Intaglio su ametista con Caracalla, 212 circa, Cabinet des Médailles, Parigi.

La produzione artistica romana non fu mai "gratuita", cioè non era mai rivolta a un astratto godimento estetico, tipico dell'arte greca. Dietro le opere d'arte si celava sempre un fine politico, sociale, pratico. Anche nei casi del migliore artigianato di lusso (vasi di metalli preziosi e ceramici, cammei, gemme, statuette, vetri, fregi vegetali architettonici, ecc.) la bellezza era connessa al concetto di sfarzo, inteso come autocelebrazione del committente della propria potenza economica e sociale.
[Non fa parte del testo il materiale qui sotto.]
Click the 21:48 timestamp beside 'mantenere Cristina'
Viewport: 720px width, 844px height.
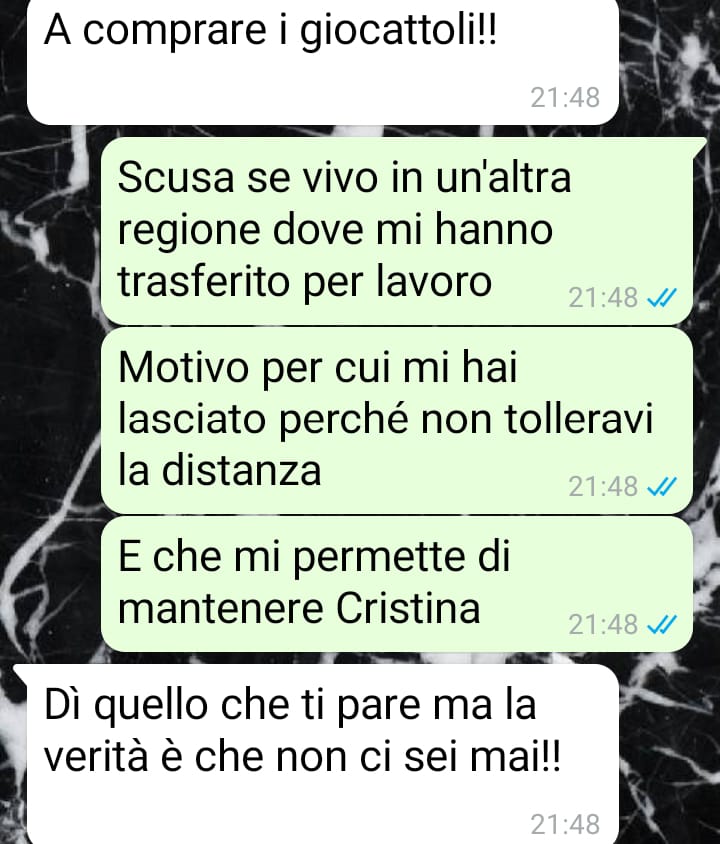coord(603,624)
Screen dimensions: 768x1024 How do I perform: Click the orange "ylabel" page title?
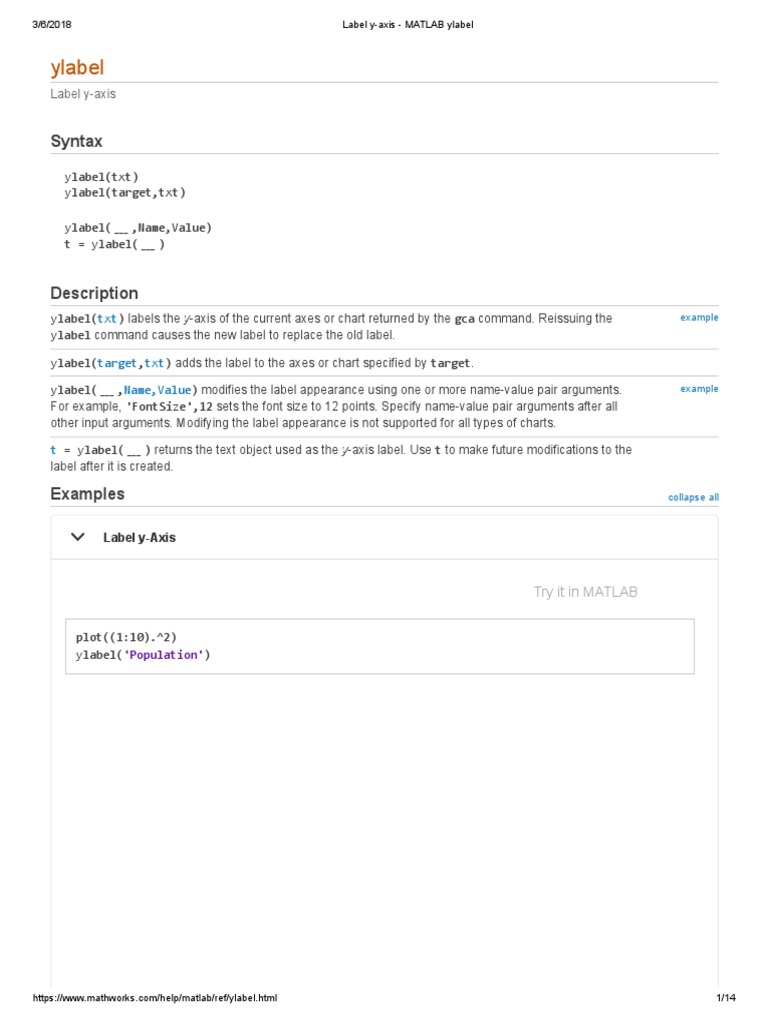point(77,68)
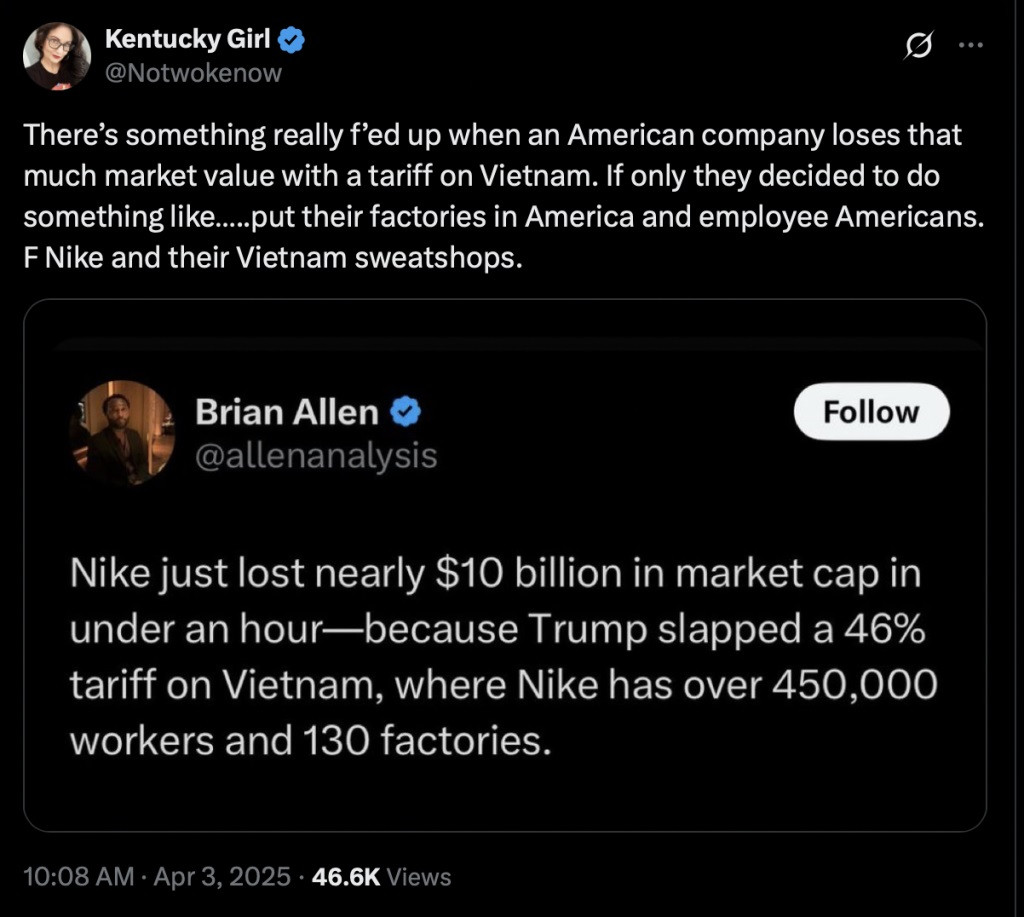Screen dimensions: 1024x917
Task: Open Brian Allen's name link
Action: 287,412
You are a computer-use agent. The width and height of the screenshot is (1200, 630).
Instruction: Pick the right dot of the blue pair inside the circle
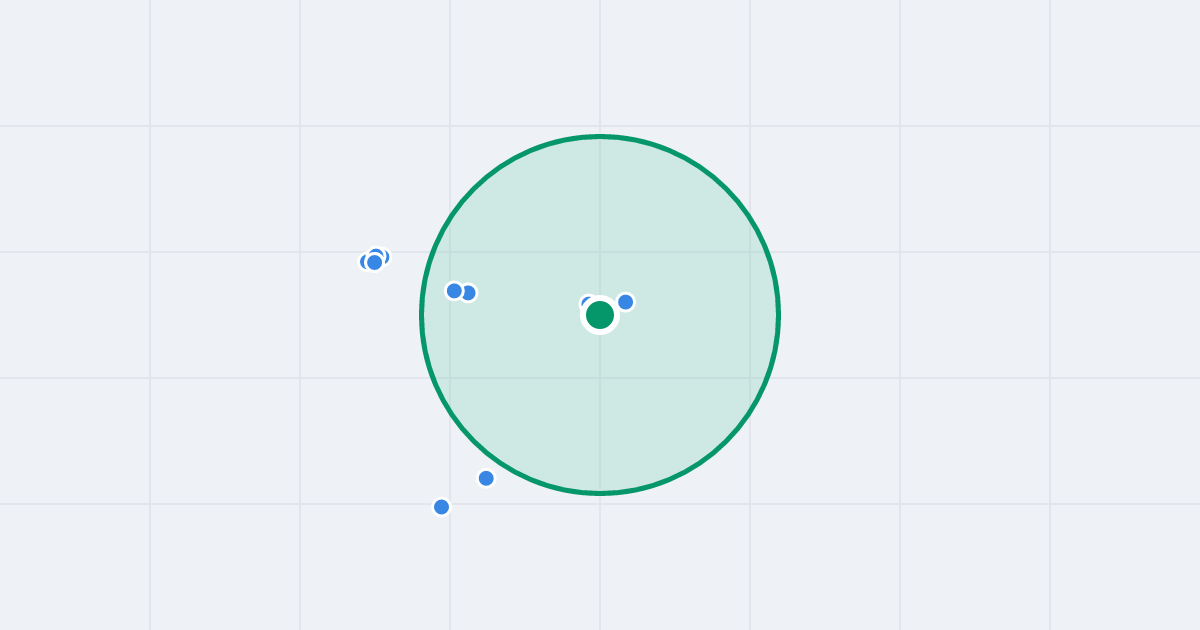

Le sculture ufficiali, per quanto valide esteticamente, avevano sempre intenti celebrativi, se non addirittura propagandistici, che in un certo senso pesavano più dell'astratto interesse formale. Ciò non toglie che l'arte romana fosse comunque un'arte "bella" e attenta alla qualità: la celebrazione imponeva scelte estetiche curate, che si incanalavano nel solco dell'ellenismo di matrice greca.

I modelli greci tuttavia, persa la loro concezione astratta e oggettiva, subirono una sorta di "svuotamento", e questo ha alimentato a lungo un'impostazione detta "neoclassica", che inquadrava la produzione artistica romana nell'orbita di una decadenza dell'ellenismo. La Scuola viennese di storia dell'arte ha superato la concezione "neoclassica" dimostrando che in realtà i modelli greci, perso un significato originario, ne acquistarono un altro concreto e soggettivo; e questa libertà nella reinterpretazione di schemi iconografici del passato sfocerà poi, in epoca cristiana, nel riciclo e quindi nella continuità di questi modelli: la Nike alata che diventa angelo, il filosofo barbuto che diventa apostolo, ecc.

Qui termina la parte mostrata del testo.